- What is needed
With pictures left out, only the lines from the one containing "The image size is (977, 549)." through the end of the records should be reproduced exactly, please.

- Available data
+===+
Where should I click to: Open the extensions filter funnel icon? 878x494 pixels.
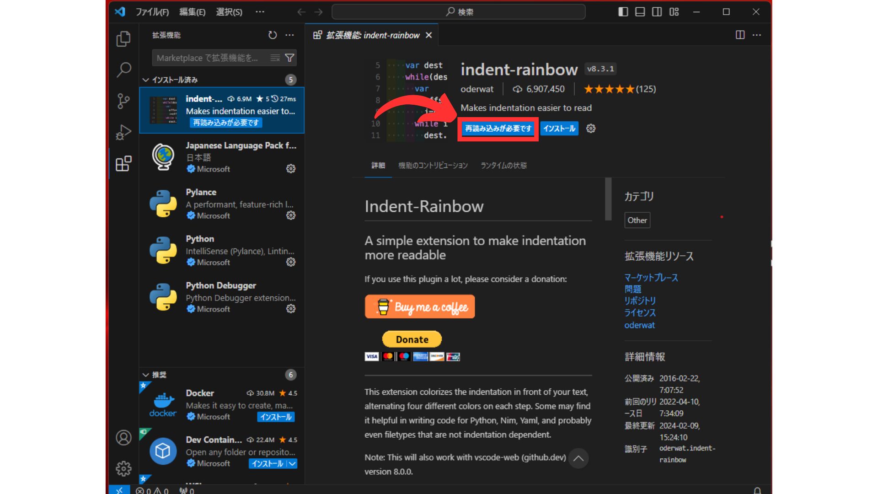(289, 58)
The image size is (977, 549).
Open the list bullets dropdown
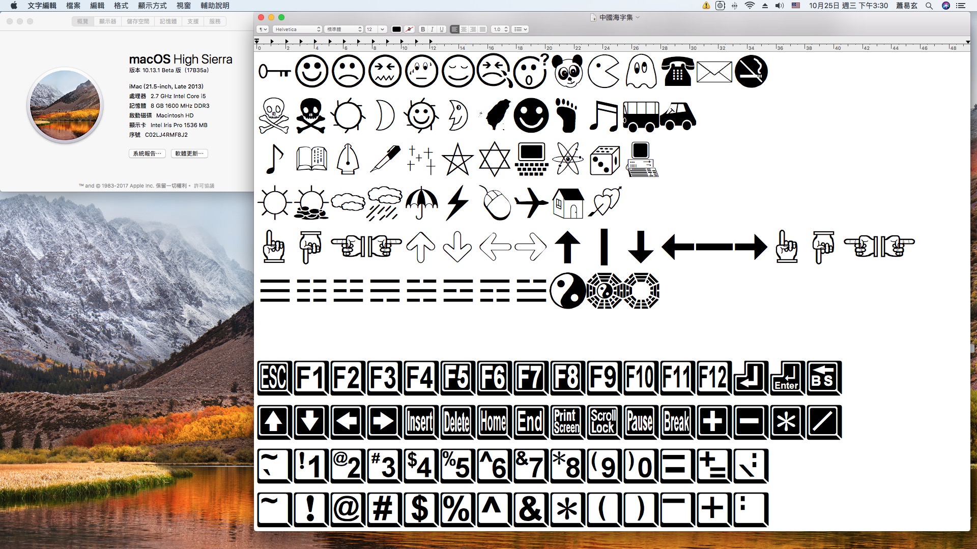pyautogui.click(x=520, y=29)
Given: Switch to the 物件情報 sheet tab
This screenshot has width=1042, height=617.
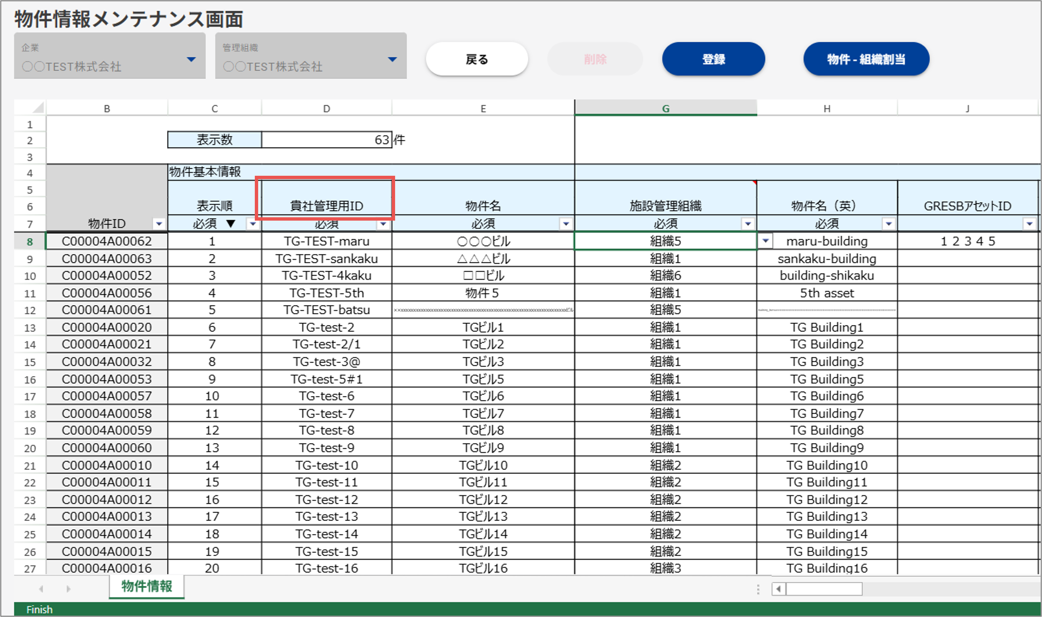Looking at the screenshot, I should coord(146,586).
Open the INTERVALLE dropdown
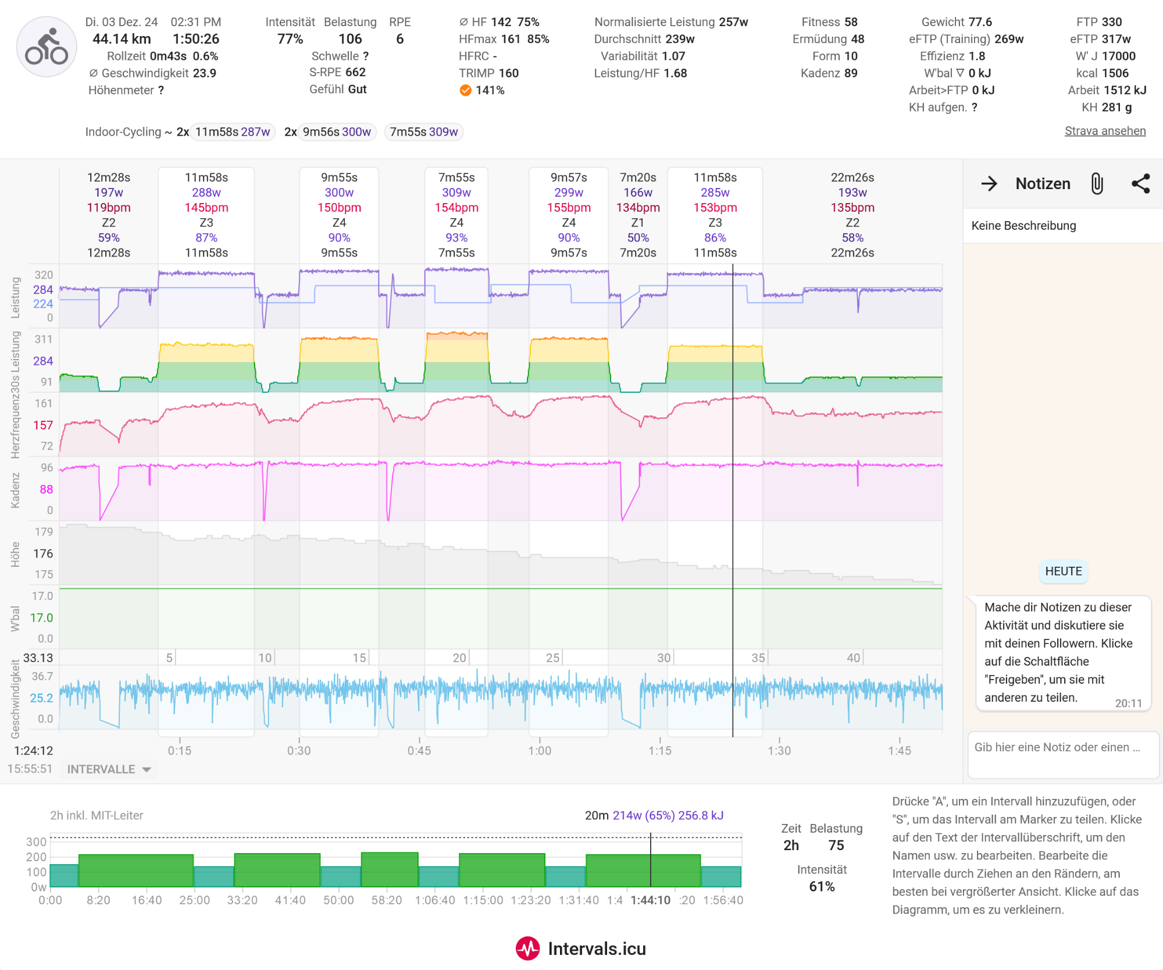Viewport: 1163px width, 970px height. (109, 769)
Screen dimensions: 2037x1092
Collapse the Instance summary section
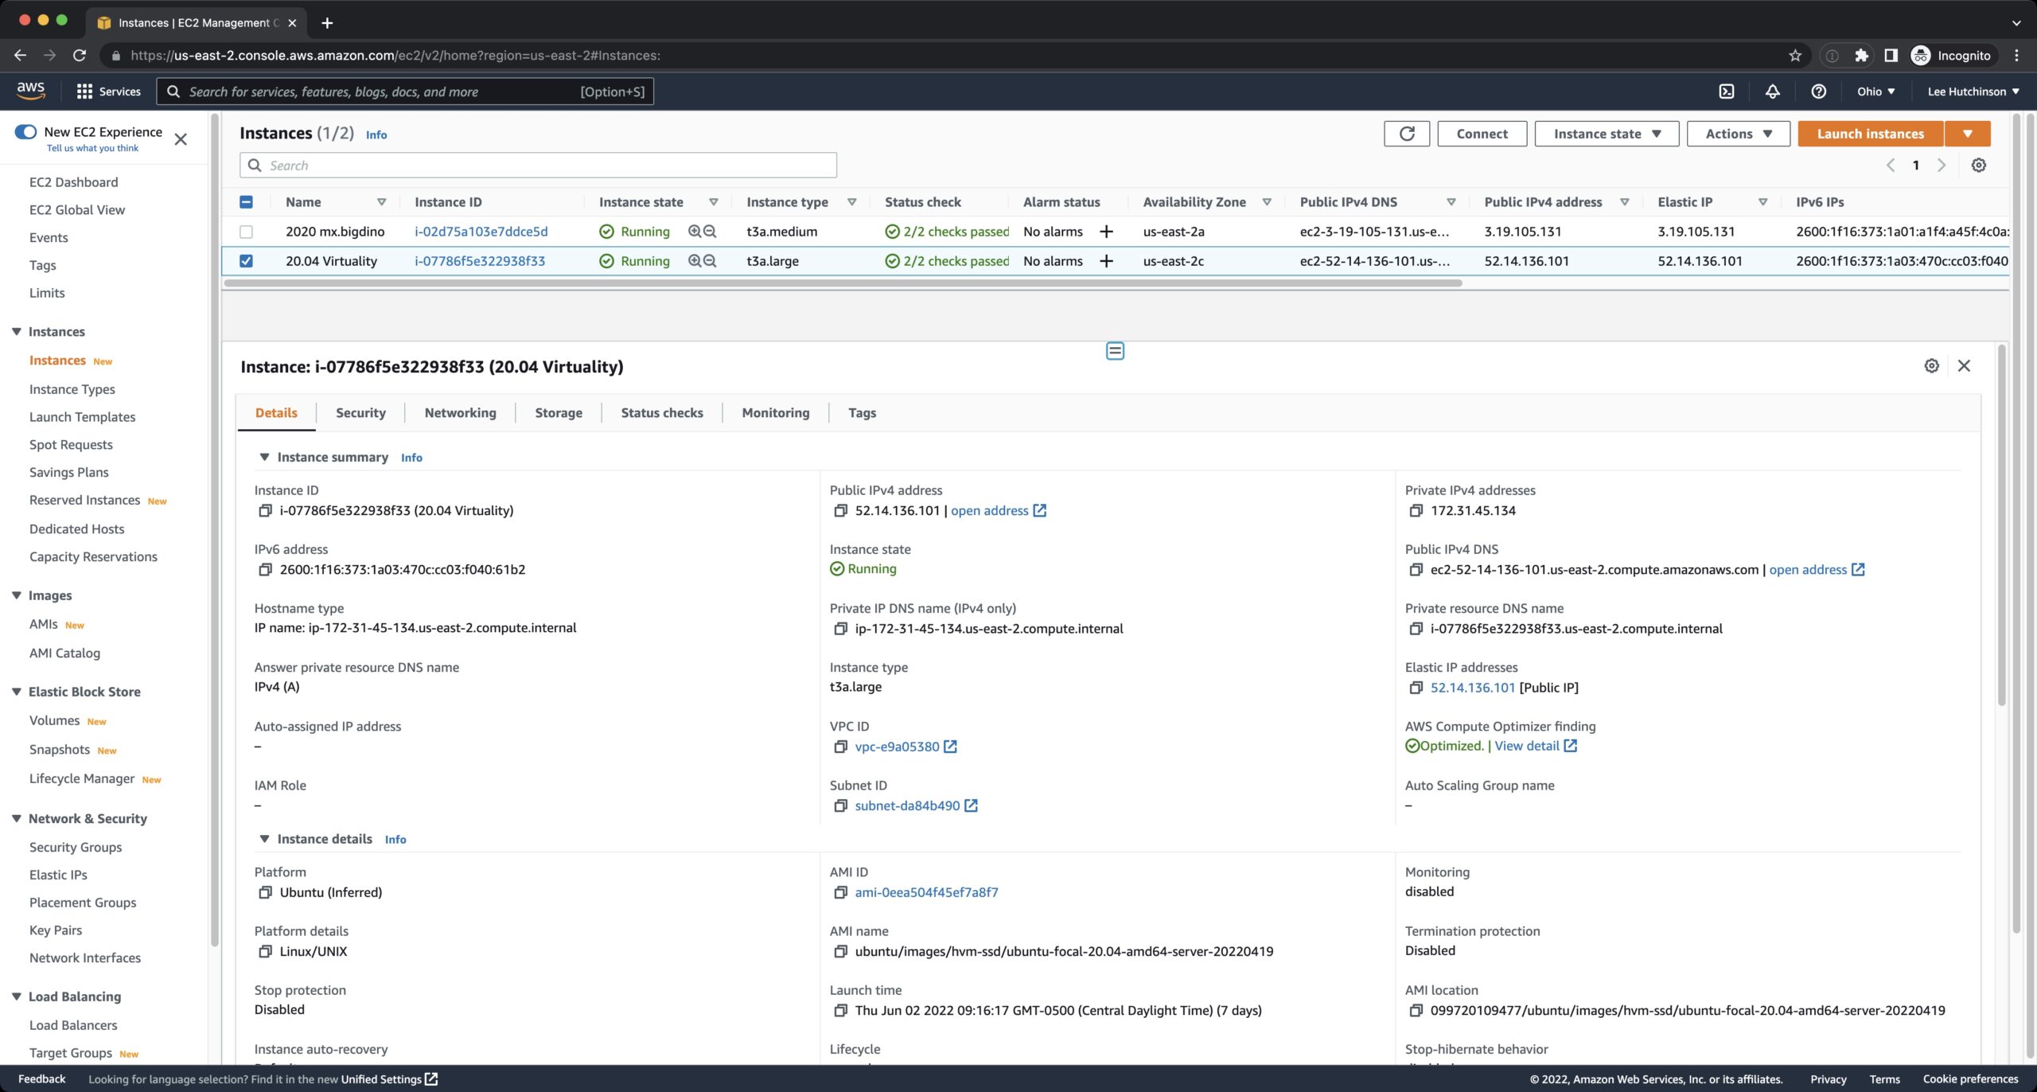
+===+
- Response
The image size is (977, 549).
Open the list bullets dropdown
pyautogui.click(x=520, y=29)
Given: Switch to the 物件情報 sheet tab
This screenshot has width=1042, height=617.
Looking at the screenshot, I should coord(146,586).
Open the INTERVALLE dropdown
Viewport: 1163px width, 970px height. (109, 769)
Screen dimensions: 2037x1092
Collapse the Instance summary section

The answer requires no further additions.